◆ **Assigned task**
Output every record below exactly.

[Start of Attachment]

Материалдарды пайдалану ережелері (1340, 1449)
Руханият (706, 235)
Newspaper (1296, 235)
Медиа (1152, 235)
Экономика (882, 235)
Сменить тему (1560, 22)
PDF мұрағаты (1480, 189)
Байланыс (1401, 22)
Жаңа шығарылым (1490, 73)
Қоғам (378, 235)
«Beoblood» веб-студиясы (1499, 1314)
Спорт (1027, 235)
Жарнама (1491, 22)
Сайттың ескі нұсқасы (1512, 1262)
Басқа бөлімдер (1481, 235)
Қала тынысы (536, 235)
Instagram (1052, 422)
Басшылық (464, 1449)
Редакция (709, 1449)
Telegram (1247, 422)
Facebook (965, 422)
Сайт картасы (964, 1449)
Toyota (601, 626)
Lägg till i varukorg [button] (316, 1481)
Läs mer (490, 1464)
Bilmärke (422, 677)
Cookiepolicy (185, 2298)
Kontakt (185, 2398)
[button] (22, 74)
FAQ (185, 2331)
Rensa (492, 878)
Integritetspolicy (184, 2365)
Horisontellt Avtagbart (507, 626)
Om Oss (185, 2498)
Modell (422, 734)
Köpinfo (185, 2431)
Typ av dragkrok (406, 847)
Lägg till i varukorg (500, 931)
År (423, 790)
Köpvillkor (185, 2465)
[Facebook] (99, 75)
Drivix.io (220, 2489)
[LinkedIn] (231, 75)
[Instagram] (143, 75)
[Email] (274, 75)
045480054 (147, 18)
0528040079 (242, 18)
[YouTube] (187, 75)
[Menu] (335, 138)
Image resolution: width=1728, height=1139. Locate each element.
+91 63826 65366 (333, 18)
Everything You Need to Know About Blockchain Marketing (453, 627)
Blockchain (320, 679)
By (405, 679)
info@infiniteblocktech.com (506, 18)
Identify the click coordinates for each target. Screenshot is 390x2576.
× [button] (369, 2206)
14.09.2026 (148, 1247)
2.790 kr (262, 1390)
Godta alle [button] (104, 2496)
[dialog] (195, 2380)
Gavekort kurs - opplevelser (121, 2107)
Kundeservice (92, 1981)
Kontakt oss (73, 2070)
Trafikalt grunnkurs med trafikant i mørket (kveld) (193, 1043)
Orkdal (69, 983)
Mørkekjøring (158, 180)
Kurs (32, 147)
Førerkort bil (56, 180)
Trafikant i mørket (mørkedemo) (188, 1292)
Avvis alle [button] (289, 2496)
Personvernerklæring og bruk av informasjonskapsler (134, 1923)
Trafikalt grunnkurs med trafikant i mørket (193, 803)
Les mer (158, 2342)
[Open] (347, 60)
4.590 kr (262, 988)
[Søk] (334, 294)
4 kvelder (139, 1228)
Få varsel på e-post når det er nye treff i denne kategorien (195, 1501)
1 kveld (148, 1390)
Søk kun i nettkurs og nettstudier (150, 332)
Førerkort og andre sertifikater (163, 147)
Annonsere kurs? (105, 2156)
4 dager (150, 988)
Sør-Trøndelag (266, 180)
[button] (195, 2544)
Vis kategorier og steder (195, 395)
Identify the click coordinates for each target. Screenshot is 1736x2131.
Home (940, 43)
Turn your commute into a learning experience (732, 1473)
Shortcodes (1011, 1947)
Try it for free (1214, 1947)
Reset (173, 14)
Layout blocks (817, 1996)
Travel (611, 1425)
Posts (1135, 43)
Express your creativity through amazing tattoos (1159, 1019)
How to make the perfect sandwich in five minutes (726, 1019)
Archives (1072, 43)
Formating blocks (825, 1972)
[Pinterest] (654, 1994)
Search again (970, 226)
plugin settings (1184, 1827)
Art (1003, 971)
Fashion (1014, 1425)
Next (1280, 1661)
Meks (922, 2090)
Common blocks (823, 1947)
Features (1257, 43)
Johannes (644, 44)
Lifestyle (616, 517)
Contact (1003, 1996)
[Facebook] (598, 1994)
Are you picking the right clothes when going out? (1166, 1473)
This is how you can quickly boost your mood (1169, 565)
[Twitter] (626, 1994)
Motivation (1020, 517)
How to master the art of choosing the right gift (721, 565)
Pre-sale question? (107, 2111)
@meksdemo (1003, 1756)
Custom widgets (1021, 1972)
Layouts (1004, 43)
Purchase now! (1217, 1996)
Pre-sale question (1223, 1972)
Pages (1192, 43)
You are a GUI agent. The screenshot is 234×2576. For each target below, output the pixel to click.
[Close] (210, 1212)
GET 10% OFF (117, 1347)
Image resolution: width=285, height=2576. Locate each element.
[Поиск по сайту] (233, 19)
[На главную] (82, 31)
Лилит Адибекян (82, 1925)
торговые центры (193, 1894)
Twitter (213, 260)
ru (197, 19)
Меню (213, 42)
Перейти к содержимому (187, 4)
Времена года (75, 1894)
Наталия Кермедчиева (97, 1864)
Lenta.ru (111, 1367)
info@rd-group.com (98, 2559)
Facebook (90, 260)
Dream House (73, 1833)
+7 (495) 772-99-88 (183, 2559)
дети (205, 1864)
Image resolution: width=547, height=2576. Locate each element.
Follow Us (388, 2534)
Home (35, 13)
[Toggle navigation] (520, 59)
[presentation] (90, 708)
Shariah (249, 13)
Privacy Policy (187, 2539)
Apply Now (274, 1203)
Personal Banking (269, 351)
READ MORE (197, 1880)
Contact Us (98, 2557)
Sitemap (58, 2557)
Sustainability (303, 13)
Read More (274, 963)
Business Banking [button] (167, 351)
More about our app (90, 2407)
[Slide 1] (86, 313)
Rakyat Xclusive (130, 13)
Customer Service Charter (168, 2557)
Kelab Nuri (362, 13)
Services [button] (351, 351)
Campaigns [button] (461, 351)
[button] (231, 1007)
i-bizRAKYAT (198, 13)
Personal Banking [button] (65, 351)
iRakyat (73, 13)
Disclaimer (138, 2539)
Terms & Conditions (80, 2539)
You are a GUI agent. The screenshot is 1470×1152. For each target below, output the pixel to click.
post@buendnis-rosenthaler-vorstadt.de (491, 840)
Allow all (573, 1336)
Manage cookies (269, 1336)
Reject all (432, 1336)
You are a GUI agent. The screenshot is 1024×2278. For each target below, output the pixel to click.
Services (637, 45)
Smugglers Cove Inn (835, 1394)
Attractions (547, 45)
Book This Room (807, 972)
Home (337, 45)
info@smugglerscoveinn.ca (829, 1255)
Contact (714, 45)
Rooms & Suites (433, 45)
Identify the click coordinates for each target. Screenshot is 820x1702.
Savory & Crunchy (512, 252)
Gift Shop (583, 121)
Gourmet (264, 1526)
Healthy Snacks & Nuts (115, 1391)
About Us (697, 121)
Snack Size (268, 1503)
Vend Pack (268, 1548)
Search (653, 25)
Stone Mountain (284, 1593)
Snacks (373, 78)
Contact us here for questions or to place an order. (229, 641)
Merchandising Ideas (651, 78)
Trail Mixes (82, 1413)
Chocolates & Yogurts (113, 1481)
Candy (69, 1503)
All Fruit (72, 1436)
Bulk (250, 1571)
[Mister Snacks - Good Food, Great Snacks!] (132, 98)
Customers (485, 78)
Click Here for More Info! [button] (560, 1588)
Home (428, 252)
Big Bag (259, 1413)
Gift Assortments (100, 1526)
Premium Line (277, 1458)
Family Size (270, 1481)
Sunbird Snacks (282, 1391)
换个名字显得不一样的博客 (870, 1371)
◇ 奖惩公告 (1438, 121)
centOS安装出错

[End of Attachment]

◆ **Exercise output**
Материалдарды пайдалану ережелері (1340, 1449)
Руханият (706, 235)
Newspaper (1296, 235)
Медиа (1152, 235)
Экономика (882, 235)
Сменить тему (1560, 22)
PDF мұрағаты (1480, 189)
Байланыс (1401, 22)
Жаңа шығарылым (1490, 73)
Қоғам (378, 235)
«Beoblood» веб-студиясы (1499, 1314)
Спорт (1027, 235)
Жарнама (1491, 22)
Сайттың ескі нұсқасы (1512, 1262)
Басқа бөлімдер (1481, 235)
Қала тынысы (536, 235)
Instagram (1052, 422)
Басшылық (464, 1449)
Редакция (709, 1449)
Telegram (1247, 422)
Facebook (965, 422)
Сайт картасы (964, 1449)
Toyota (601, 626)
Lägg till i varukorg [button] (316, 1481)
Läs mer (490, 1464)
Bilmärke (422, 677)
Cookiepolicy (185, 2298)
Kontakt (185, 2398)
[button] (22, 74)
FAQ (185, 2331)
Rensa (492, 878)
Integritetspolicy (184, 2365)
Horisontellt Avtagbart (507, 626)
Om Oss (185, 2498)
Modell (422, 734)
Köpinfo (185, 2431)
Typ av dragkrok (406, 847)
Lägg till i varukorg (500, 931)
År (423, 790)
Köpvillkor (185, 2465)
[Facebook] (99, 75)
Drivix.io (220, 2489)
[LinkedIn] (231, 75)
[Instagram] (143, 75)
[Email] (274, 75)
045480054 (147, 18)
0528040079 (242, 18)
[YouTube] (187, 75)
[Menu] (335, 138)
Image resolution: width=1728, height=1139. Locate each element.
+91 63826 65366 (333, 18)
Everything You Need to Know About Blockchain Marketing (453, 627)
Blockchain (320, 679)
By (405, 679)
info@infiniteblocktech.com (506, 18)
Identify the click coordinates for each target. Screenshot is 390x2576.
× [button] (369, 2206)
14.09.2026 (148, 1247)
2.790 kr (262, 1390)
Godta alle [button] (104, 2496)
[dialog] (195, 2380)
Gavekort kurs - opplevelser (121, 2107)
Kundeservice (92, 1981)
Kontakt oss (73, 2070)
Trafikalt grunnkurs med trafikant i mørket (kveld) (193, 1043)
Orkdal (69, 983)
Mørkekjøring (158, 180)
Kurs (32, 147)
Førerkort bil (56, 180)
Trafikant i mørket (mørkedemo) (188, 1292)
Avvis alle [button] (289, 2496)
Personvernerklæring og bruk av informasjonskapsler (134, 1923)
Trafikalt grunnkurs med trafikant i mørket (193, 803)
Les mer (158, 2342)
[Open] (347, 60)
4.590 kr (262, 988)
[Søk] (334, 294)
4 kvelder (139, 1228)
Få varsel på e-post når det er nye treff i denne kategorien (195, 1501)
1 kveld (148, 1390)
Søk kun i nettkurs og nettstudier (150, 332)
Førerkort og andre sertifikater (163, 147)
Annonsere kurs? (105, 2156)
4 dager (150, 988)
Sør-Trøndelag (266, 180)
[button] (195, 2544)
Vis kategorier og steder (195, 395)
Identify the click coordinates for each target. Screenshot is 1736x2131.
Home (940, 43)
Turn your commute into a learning experience (732, 1473)
Shortcodes (1011, 1947)
Try it for free (1214, 1947)
Reset (173, 14)
Layout blocks (817, 1996)
Travel (611, 1425)
Posts (1135, 43)
Express your creativity through amazing tattoos (1159, 1019)
How to make the perfect sandwich in five minutes (726, 1019)
Archives (1072, 43)
Formating blocks (825, 1972)
[Pinterest] (654, 1994)
Search again (970, 226)
plugin settings (1184, 1827)
Art (1003, 971)
Fashion (1014, 1425)
Next (1280, 1661)
Meks (922, 2090)
Common blocks (823, 1947)
Features (1257, 43)
Johannes (644, 44)
Lifestyle (616, 517)
Contact (1003, 1996)
[Facebook] (598, 1994)
Are you picking the right clothes when going out? (1166, 1473)
This is how you can quickly boost your mood (1169, 565)
[Twitter] (626, 1994)
Motivation (1020, 517)
How to master the art of choosing the right gift (721, 565)
Pre-sale question? (107, 2111)
@meksdemo (1003, 1756)
Custom widgets (1021, 1972)
Layouts (1004, 43)
Purchase now! (1217, 1996)
Pre-sale question (1223, 1972)
Pages (1192, 43)
You are a GUI agent. The screenshot is 234×2576. For each target below, output the pixel to click.
[Close] (210, 1212)
GET 10% OFF (117, 1347)
Image resolution: width=285, height=2576. Locate each element.
[Поиск по сайту] (233, 19)
[На главную] (82, 31)
Лилит Адибекян (82, 1925)
торговые центры (193, 1894)
Twitter (213, 260)
ru (197, 19)
Меню (213, 42)
Перейти к содержимому (187, 4)
Времена года (75, 1894)
Наталия Кермедчиева (97, 1864)
Lenta.ru (111, 1367)
info@rd-group.com (98, 2559)
Facebook (90, 260)
Dream House (73, 1833)
+7 (495) 772-99-88 (183, 2559)
дети (205, 1864)
Image resolution: width=547, height=2576. Locate each element.
Follow Us (388, 2534)
Home (35, 13)
[Toggle navigation] (520, 59)
[presentation] (90, 708)
Shariah (249, 13)
Privacy Policy (187, 2539)
Apply Now (274, 1203)
Personal Banking (269, 351)
READ MORE (197, 1880)
Contact Us (98, 2557)
Sitemap (58, 2557)
Sustainability (303, 13)
Read More (274, 963)
Business Banking [button] (167, 351)
More about our app (90, 2407)
[Slide 1] (86, 313)
Rakyat Xclusive (130, 13)
Customer Service Charter (168, 2557)
Kelab Nuri (362, 13)
Services [button] (351, 351)
Campaigns [button] (461, 351)
[button] (231, 1007)
i-bizRAKYAT (198, 13)
Personal Banking [button] (65, 351)
iRakyat (73, 13)
Disclaimer (138, 2539)
Terms & Conditions (80, 2539)
You are a GUI agent. The screenshot is 1470×1152. For each target below, output the pixel to click.
post@buendnis-rosenthaler-vorstadt.de (491, 840)
Allow all (573, 1336)
Manage cookies (269, 1336)
Reject all (432, 1336)
You are a GUI agent. The screenshot is 1024×2278. For each target below, output the pixel to click.
Services (637, 45)
Smugglers Cove Inn (835, 1394)
Attractions (547, 45)
Book This Room (807, 972)
Home (337, 45)
info@smugglerscoveinn.ca (829, 1255)
Contact (714, 45)
Rooms & Suites (433, 45)
Identify the click coordinates for each target. Screenshot is 820x1702.
Savory & Crunchy (512, 252)
Gift Shop (583, 121)
Gourmet (264, 1526)
Healthy Snacks & Nuts (115, 1391)
About Us (697, 121)
Snack Size (268, 1503)
Vend Pack (268, 1548)
Search (653, 25)
Stone Mountain (284, 1593)
Snacks (373, 78)
Contact us here for questions or to place an order. (229, 641)
Merchandising Ideas (651, 78)
Trail Mixes (82, 1413)
Chocolates & Yogurts (113, 1481)
Candy (69, 1503)
All Fruit (72, 1436)
Bulk (250, 1571)
[Mister Snacks - Good Food, Great Snacks!] (132, 98)
Customers (485, 78)
Click Here for More Info! [button] (560, 1588)
Home (428, 252)
Big Bag (259, 1413)
Gift Assortments (100, 1526)
Premium Line (277, 1458)
Family Size (270, 1481)
Sunbird Snacks (282, 1391)
换个名字显得不一样的博客 (870, 1371)
◇ 奖惩公告 (1438, 121)
centOS安装出错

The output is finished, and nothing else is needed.